Вопрос о праотчине есть начало истории, задача которой – объединение под «Стоящим в отцов и в праотца место» для возвращения им жизни.
«Отец истории» начинает свой рассказ с борьбы Европы с Азией; он, следовательно, отец истории военной. Но сам он – сын отца истории священной – народа, народа, который еще помнит об общей праотчине враждующих частей света. Вопрос о праотчине, а не борьба и есть истинное начало истории, а международное исследование этого вопроса было бы уже началом искупления греха розни и борьбы, хотя подчинение, прекращающее борьбу, не есть еще истинное благо, а может быть только путем к нему[121]121
Археологический съезд в Риге, на котором поставлены два вопроса: о прародине и о международном исследовании, и мог бы положить истинное начало истории и начать международное исследование вопроса, который и может, и должен быть международным, ибо, открывши могилу общего праотца, он обратит и народность в братство.
[Закрыть].
Но и в вопросе о праотчине проявилась вражда Европы с Азиею: Европа, прикрываясь ученым беспристрастием, хочет быть прародиной вопреки народному и священному преданию, которое считает праотчиною Азию.

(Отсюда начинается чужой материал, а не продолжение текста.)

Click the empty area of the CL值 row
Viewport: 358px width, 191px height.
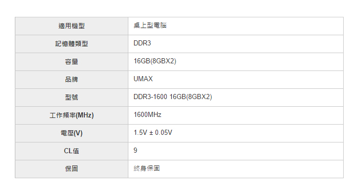(240, 151)
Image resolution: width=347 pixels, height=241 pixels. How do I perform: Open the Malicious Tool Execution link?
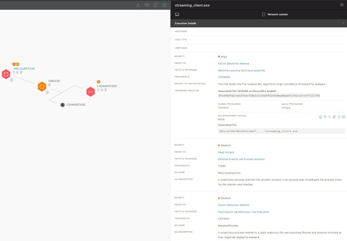pyautogui.click(x=253, y=212)
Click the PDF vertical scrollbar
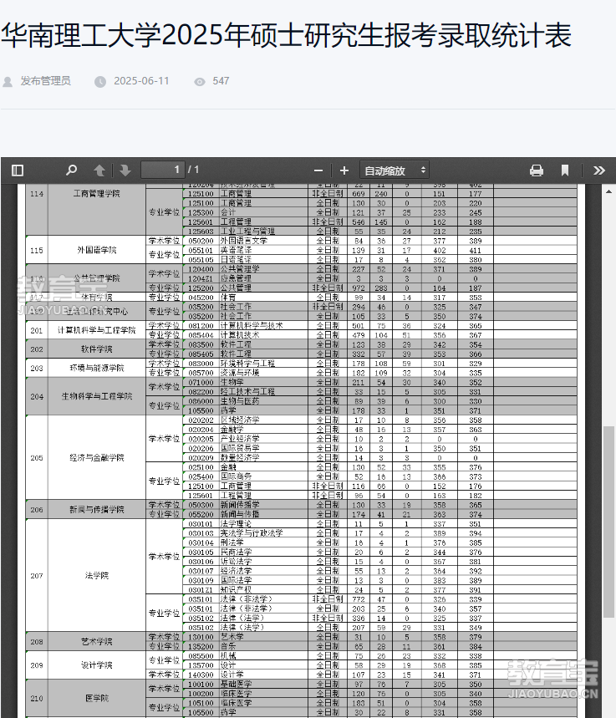 (609, 502)
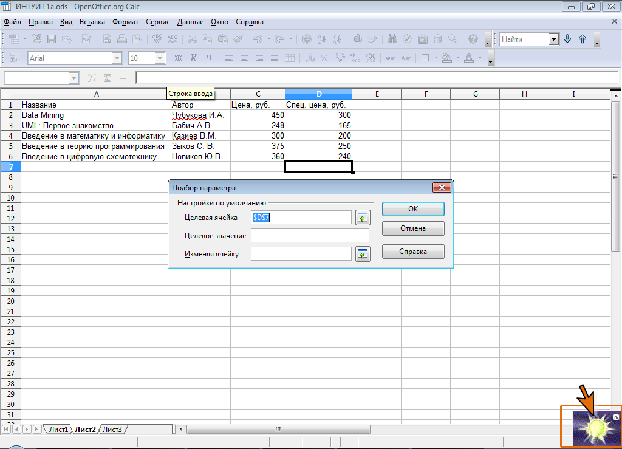This screenshot has width=622, height=449.
Task: Open the Сервис menu
Action: pos(157,22)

Но если история борьбы не может быть началом, то она не может быть и концом. Уже при самом начале борьбы, описываемой светским историком, становится исторически известною Византия, Новый Илион, будущий Константинополь и Второй Рим, предтеча Третьего Рима, Москвы. Москва же, не допуская возможности четвертого Рима, то есть отказываясь иметь сына[122]122
С.-Петербург нельзя признать сыном Москвы: это не рожденный, а искусственно созданный сын Запада; если же это сын Москвы, то, конечно, незаконный.
[Закрыть] и исключительно посвящая себя долгу сыновнему, тем самым принимает на себя обет восстановить Отца (Царьград), Второй Рим, и примирить его с Первым. В союзе со Вторым Римом, отказываясь от господства и власти, составлявших существенную черту римского собирания или умиротворения, и руководствуясь знанием, вдохновленным сыновнею любовью, Москва найдет, наконец, праотчину и объединит всех в общем, братском деле.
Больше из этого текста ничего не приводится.